Task instructions: Shown below is a listing with pictures; reproduce exactly, and only, the lines between the ones containing "[Menu] (374, 43)" and "Accetta (95, 2488)", inclusive, leaving the pictures out.

Exercise material:

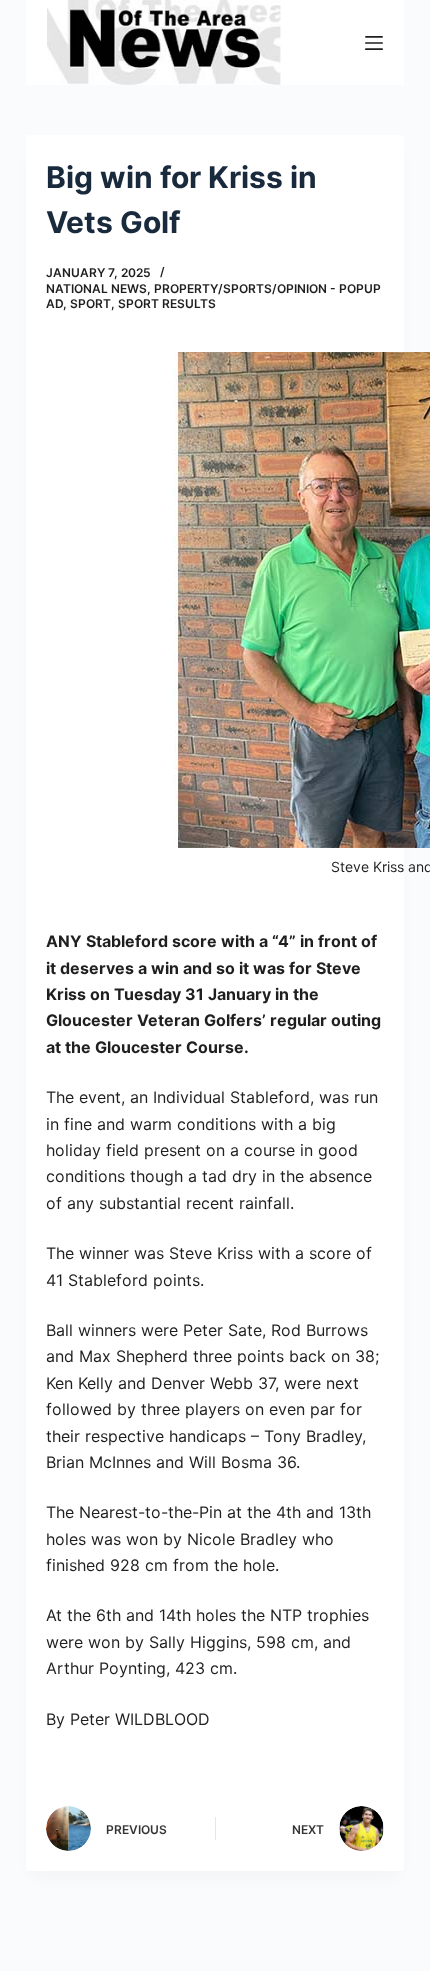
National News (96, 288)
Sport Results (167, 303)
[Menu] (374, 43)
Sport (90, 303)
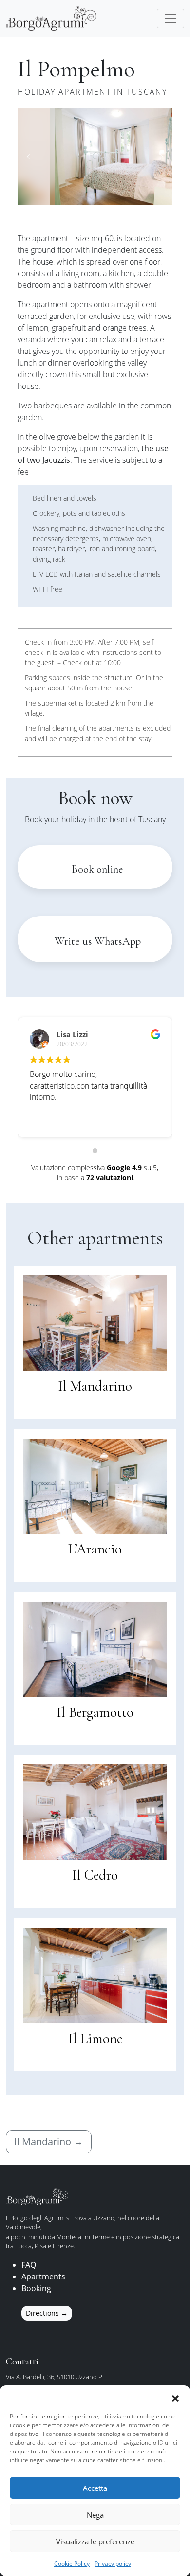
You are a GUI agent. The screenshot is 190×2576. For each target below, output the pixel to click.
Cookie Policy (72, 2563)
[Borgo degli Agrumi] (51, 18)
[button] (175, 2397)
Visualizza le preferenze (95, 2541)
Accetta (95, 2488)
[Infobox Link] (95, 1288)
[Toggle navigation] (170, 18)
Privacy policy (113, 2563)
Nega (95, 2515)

...

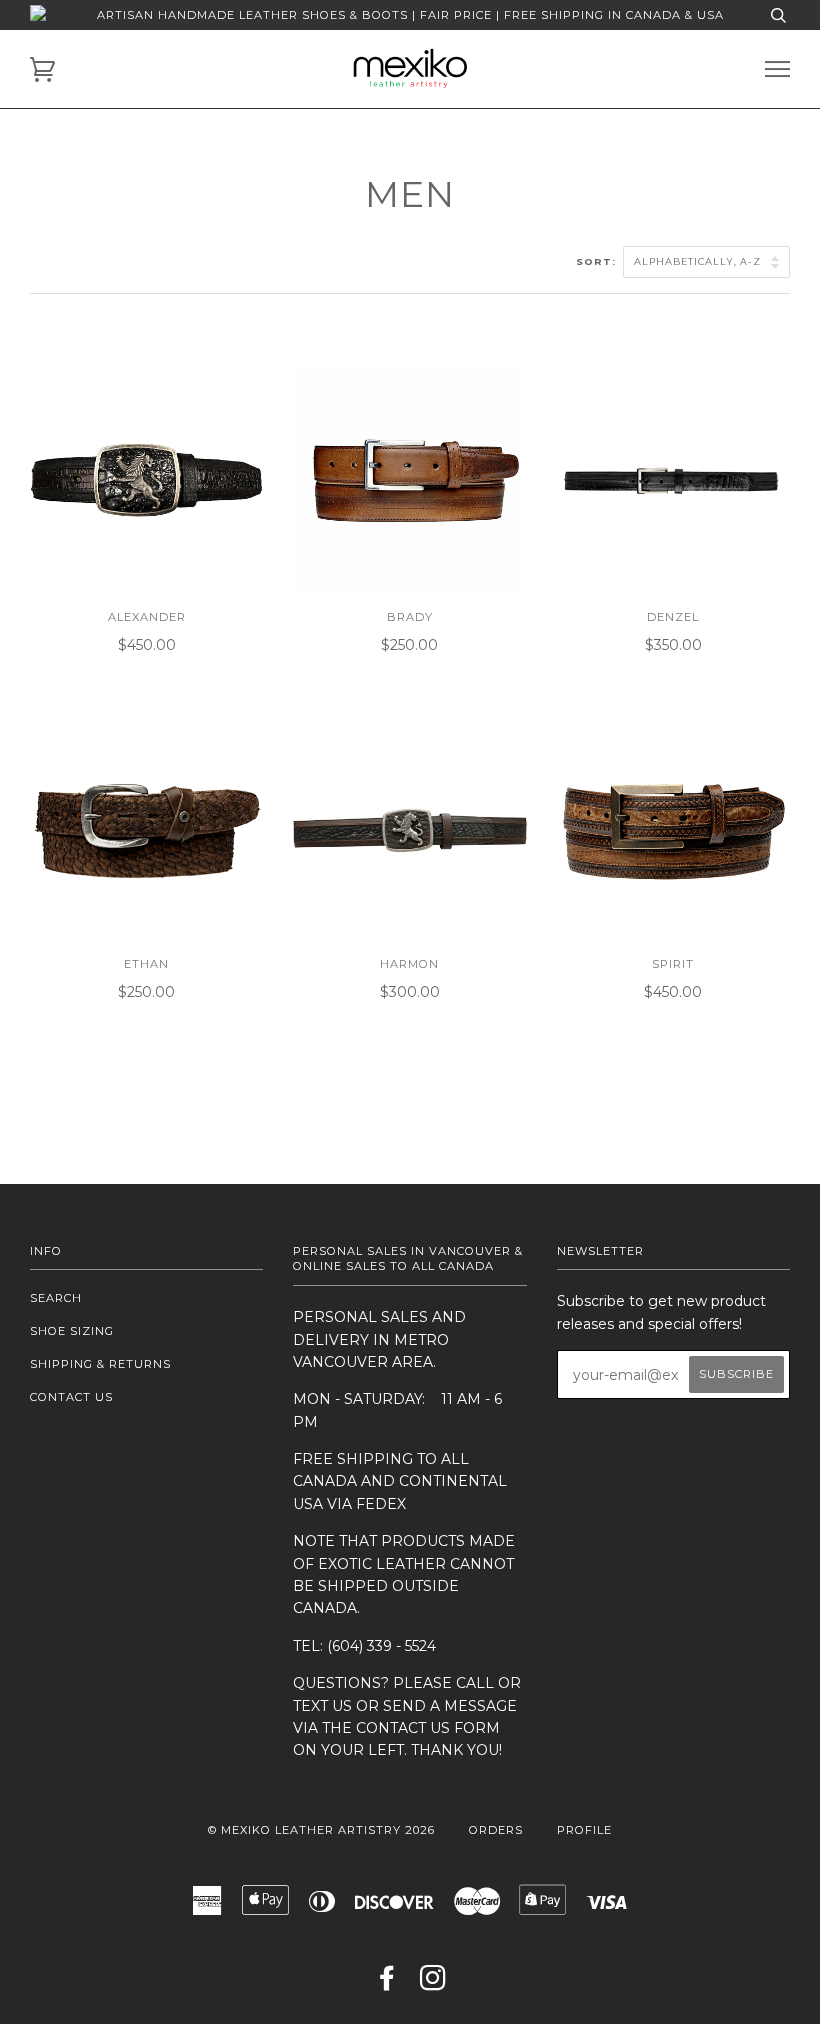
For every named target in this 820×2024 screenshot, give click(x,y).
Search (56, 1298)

Task response:
[Menu] (374, 43)
Sport (90, 303)
You are a GUI agent. The screenshot is 190×2576. For each target below, output the pixel to click.
Cookie Policy (72, 2563)
[Borgo degli Agrumi] (51, 18)
[button] (175, 2397)
Visualizza le preferenze (95, 2541)
Accetta (95, 2488)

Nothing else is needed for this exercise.